Yeni köyde minibüse bindim uzattim bozukluğu yerde 20 lira gördüm normalde cebe atarim verdim minubuscuye parayi sahibi cikarsa verirsin diye arka koltuğa oturdum bi baktim ki para benimkisi AMK .
ilkokula gittiğim zamanlar, muhabbet kuşunun kafesini bahçede temizlerken, kapısını açık unuttuğum için hayvan kaçmıştı. Arkasından koşmuş gittiğini görünce de kendimi yere atmış ağlamaya ve bağırmaya başlamıştım. Caddenin üstünde beni bu halde gören komşular da araba çarptı sanmış, başıma üşüşmüşlerdi. Sonrasında sen benim yüreğime mi indireceksin diye güzel bi dayak da yemiştim anamdan.
Geçmiş mallıklarımı say say bitmez ama yeni bi mallık planım var. Site kentsel dönüşüme giriyor. Bizim binada tek biz kaldık. Banyodan çıkıp bornozla vanayı kapattım. Yakın zamanda da dal daşşak tüm koridoru gezicem. işte böyle de vizyonsuzum.
Metrodayken eminem dinliyordum. Yanlışlıkla uyuya kalmıştım ve kulaklığımın şarjı bitmiş. Amcanın biri beni bağırarak uyandırdı " şu gavur müziğini kapat len kafamı şişirdin" çok utanmıştım. Hiç bir zaman toplu taşıma araçların'da uyumuyorum artık.
babylon'da the cat empire konserindeyim. tek başıma gittiğim için zaten pozisyon mallık yapmaya oldukça müsait. neyse aldım biramı konserdeyiz falan, bira bitince dedim gideyim şunu arkadaki bara bırakayım. gittim bıraktım eski yerime dönmek için arkamı döndüm, önümde bir çift var. aralarından geçeyim kestirmeden gideyim derken böyle bi gözüm karardı sahne ışığı mı vurdu nedir. bunlar da aralarına yere çanta falan koymuş, ayağım takıldı kafa önde gitmek suretiyle sendeledim ve daha da öndeki kızın kafasına kafamla girdim. kız döndü neyle vurdun diyor. "kafamla" diyemedim tabi binbir özür dileme falan. sonrasında mal herhalde bu kaçalım diyip başka tarafa gittiler.
mallığa bak, neden çiftlerin arasından geçmeye çalışırsın ki?
evde manikür yapmak için ortamı hazırladı, kız arkadaşım. manikür öncesi tırnaklarını yumuşatmak için derin bir kaba sıcak suyu koydu ve daldırdı ellerini içine.
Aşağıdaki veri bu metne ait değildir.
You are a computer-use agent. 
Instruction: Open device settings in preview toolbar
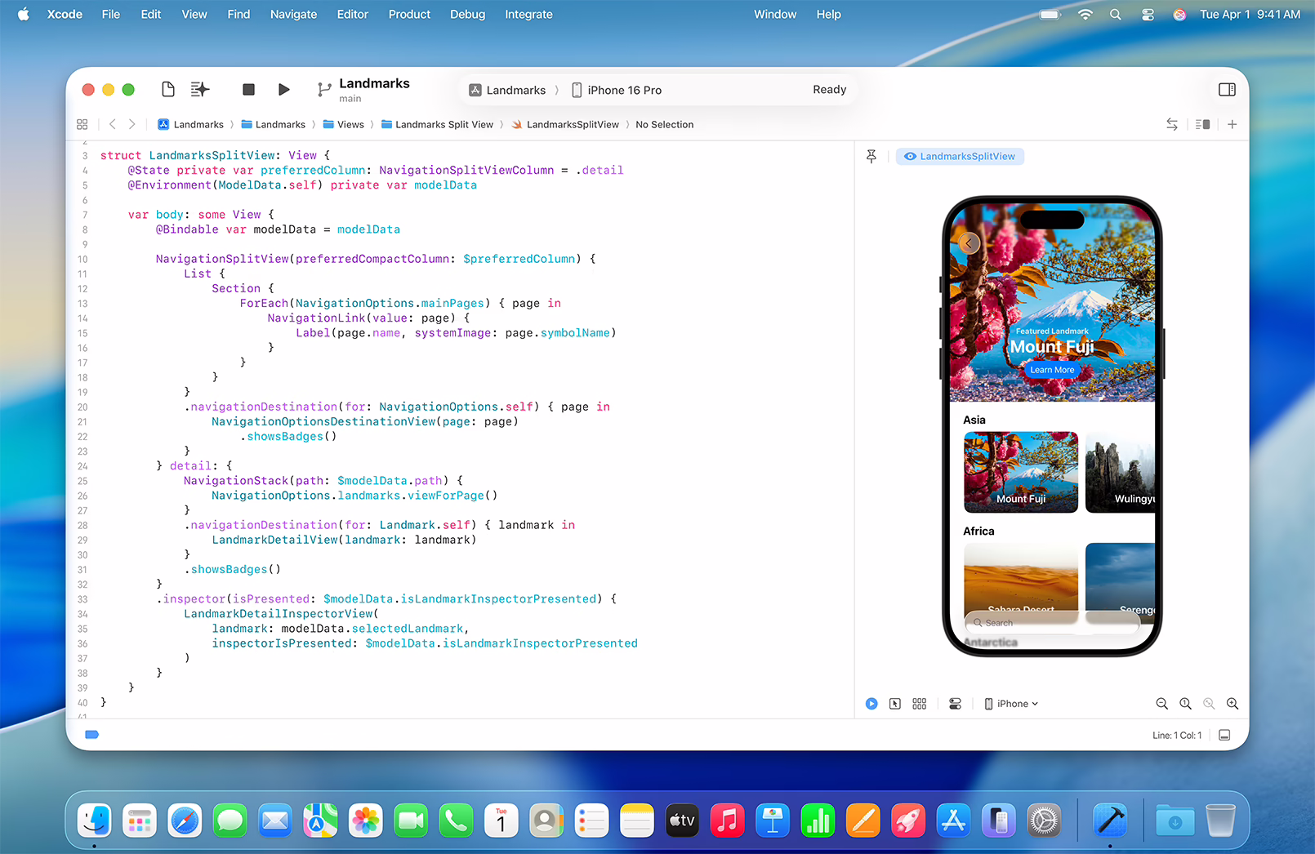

o arada da tvde bir şey izliyordu. program ara verince eğilip kaba baktı, kapta su yoktu, o :
o ha parmaklarım bütün suyu içmiş!
dedi ve kabın çatlak olduğunu fark etmeden saniyeler evvel.
sonra biri duydu mu diye etrafa bakındı.
Tabi önce sinirlenmedim sonra ensesine 3 kere kürekle vurdum, vurdum vurdum!
Bir arkadaşımın anannesi, buna marketten alışveriş yapsın diye bir liste tutturmuş eline. Listede de tuflet peçet, el peçet, tomatos gibi beyin yakan, bir o kadarda komik kelimeler var.
Neyse.. ben farklı bir arkadaş grubumla, tatildeyim o sıra. Ama bu muhabbeti de bilmeyen yok. Akşamdan kalmayız ve balkonda kahvaltı masasını toplarken de hala bununla dalga geçiyoruz. Ben yalpalayarak tabakları aldım elime. hala dalga geçiyorum, son kez kahkahalarla el peçet diyerek dönmemle arkamda duran demir sütuna kafa atmış bulundum... Böyle de bir anı işte.
arabanın anahtarını bagajdan eşya çıkarırken bagaja bırakmak. sadece bagaj açıldığı için arabanın bagajı bir süre sonra otomatik kitlemesi. arabanın yedek anahtarının evde olması. evin anahtarının arabada olması...
gelen danışana anlatmam gerekenleri anlatamam. konuşamadım yani, aslında bunu en geç üç yaşında falan öğreniyoruz.
konuşamadım affedersiniz deyip tekrar konuşamadım. iyi niyetli bir insan kişisiydi, bazen bana da oluyor diyerek tesellide bulundu. minnetle anıyorum kendilerini.